The final straw was Mesa losing the Delta Connection contract. The company was already sitting on several idled airliners, and having thirty-six more being added to that list was too much of a financial burden. In early 2010, the company filed for reorganization under Chapter 11 of the bankruptcy code.
Before the bankruptcy filing, Mesa owned 44 airplanes and leased another 134 for a total of 178 aircraft. The bankruptcy allowed Mesa to abandon 21 of its owned aircraft and rejected 96 leases, of which 13 of them were leased again under an amended contract. The new, slimmer Mesa would operate 77 aircraft, while the Dash 8s, the Embraers 145s and nearly all of the CRJ-200s were gone. The BE-1900s had already been disposed of back in 2008 when Air Midwest was shuttered.

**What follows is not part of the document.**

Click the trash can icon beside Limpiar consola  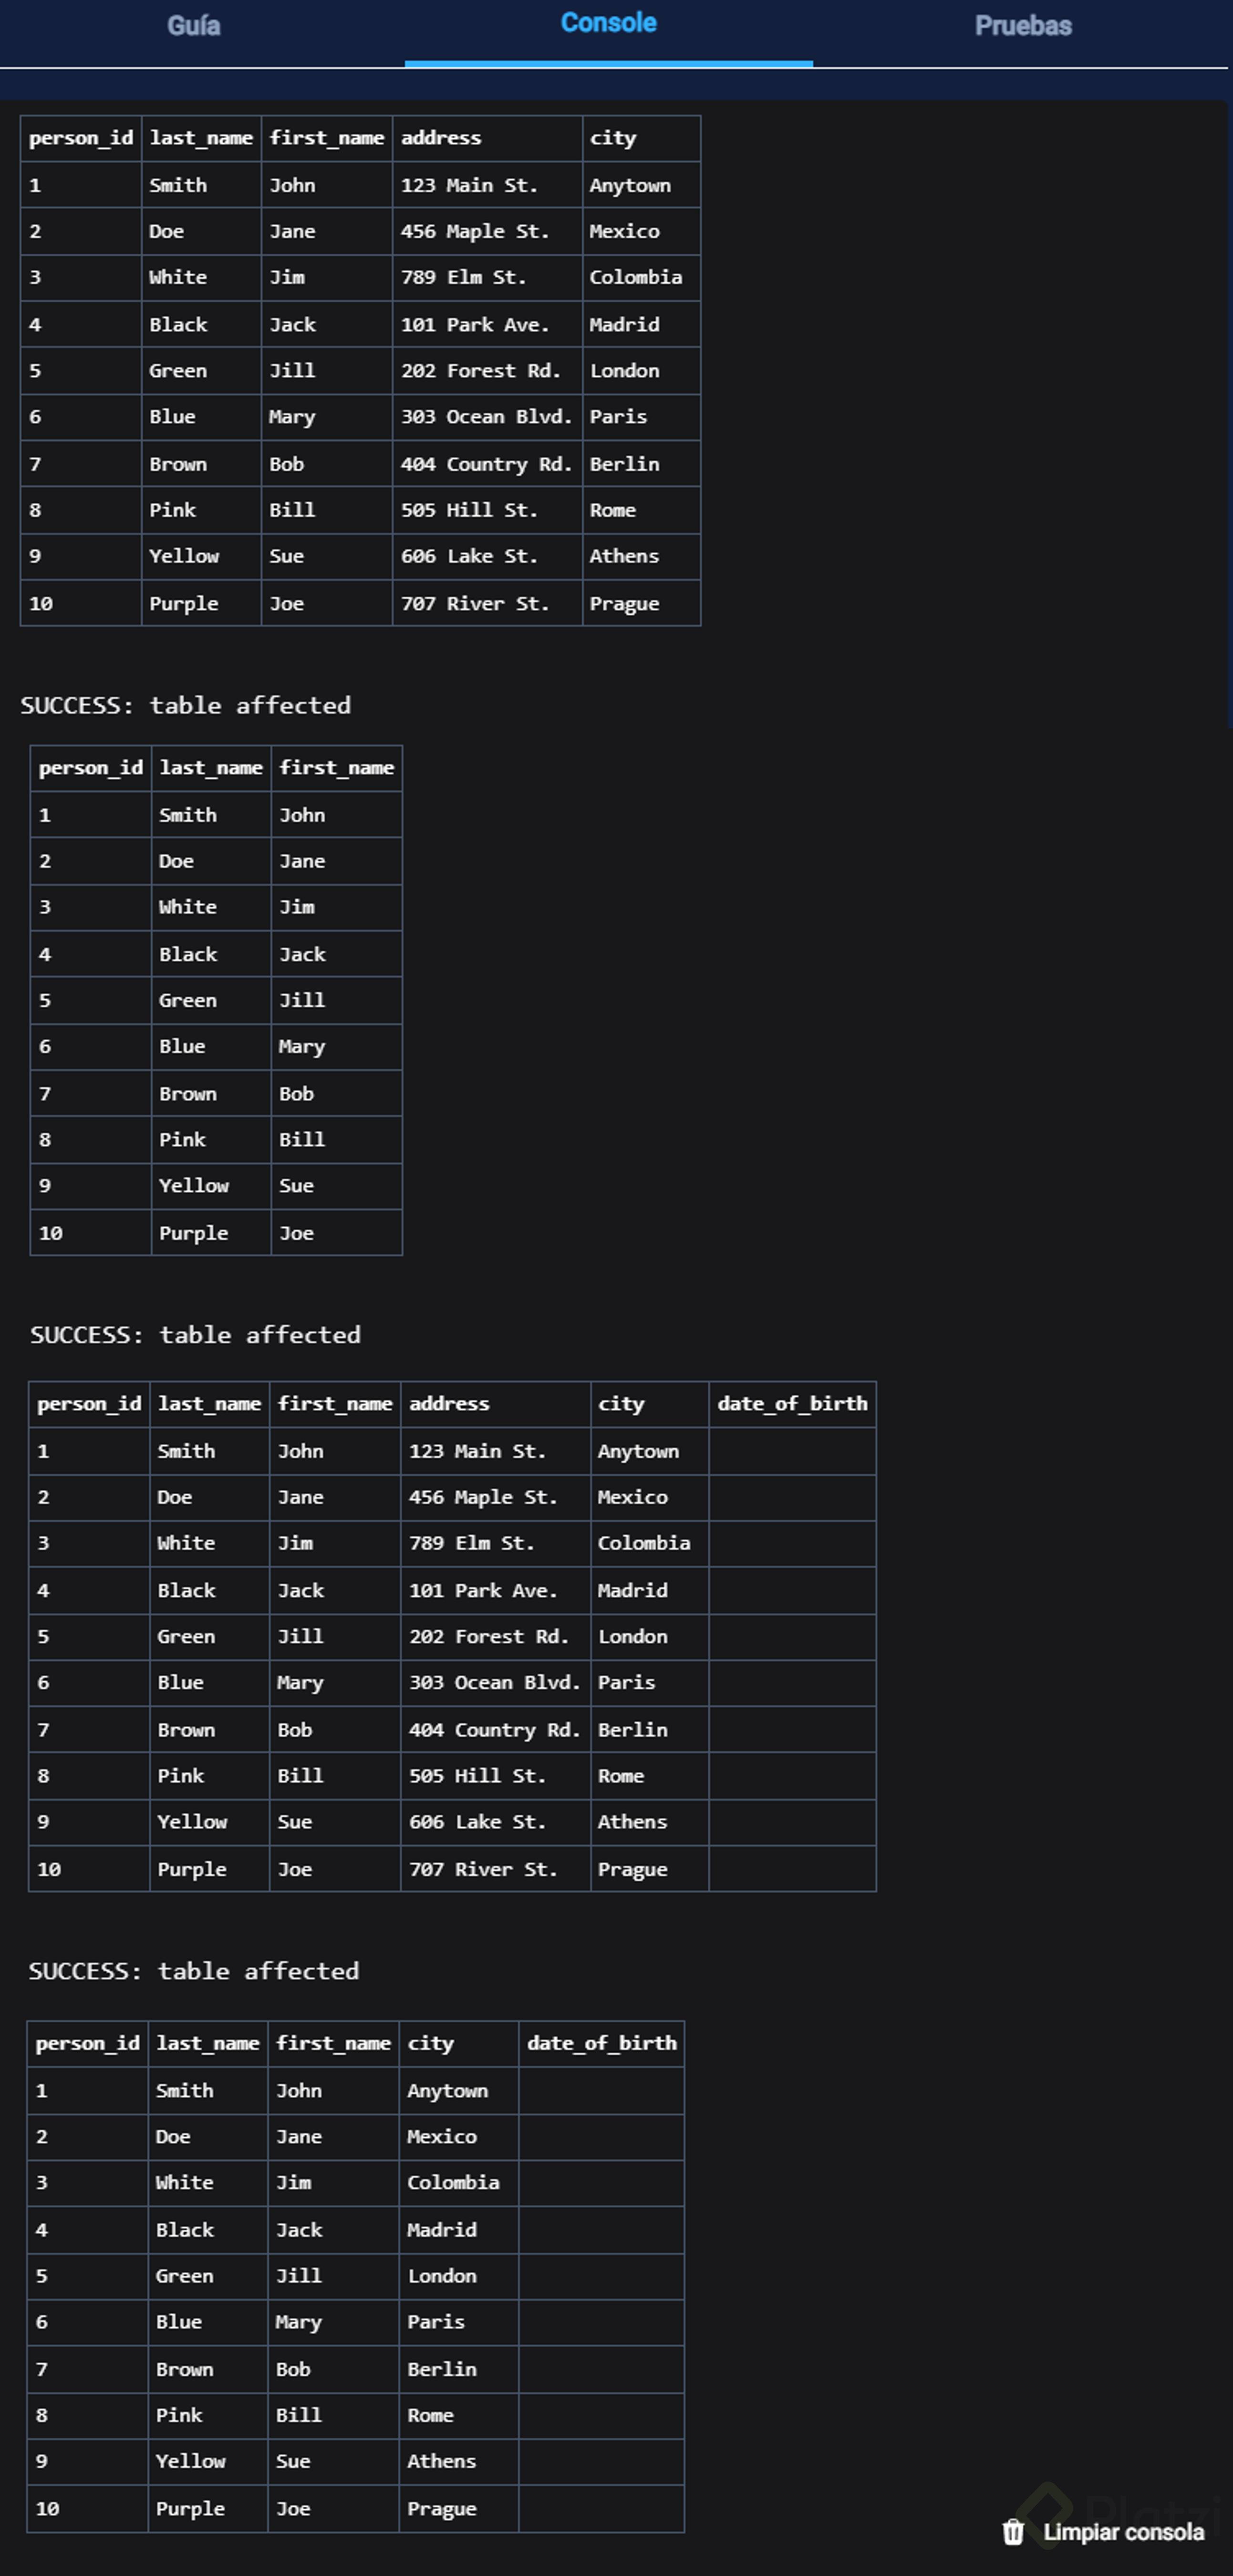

Many of the lease holders had trouble selling or finding new lessors for the airplanes and eventually at least four Dash 8s, seven EMB-145s, and 31 of the CRJ-200s were scrapped and most of the rest of them were stored. The Mesa stockholders kept Jonathan Ornstein and Mike Lotz in their current positions, and they immediately began to rebuild their codeshare agreements with US Airways and United Airlines. Mesa also got rid of their flight school programs, their crew hotel in Phoenix (The Del Rio Lodge), and several of their other subsidiary companies.
Mesa also came out of bankruptcy as a privately held company, and about the same time as the bankruptcy filing the company stock was delisted from the NASDAQ exchange.
At least seven of the EMB-145s found a new home. thirteen were stored (see photo above), and six were scrapped (see photo below).
A Freedom Airlines EMB-145 being scrapped.
There was just no market for the CRJ-200s and at least 31 of them were scrapped.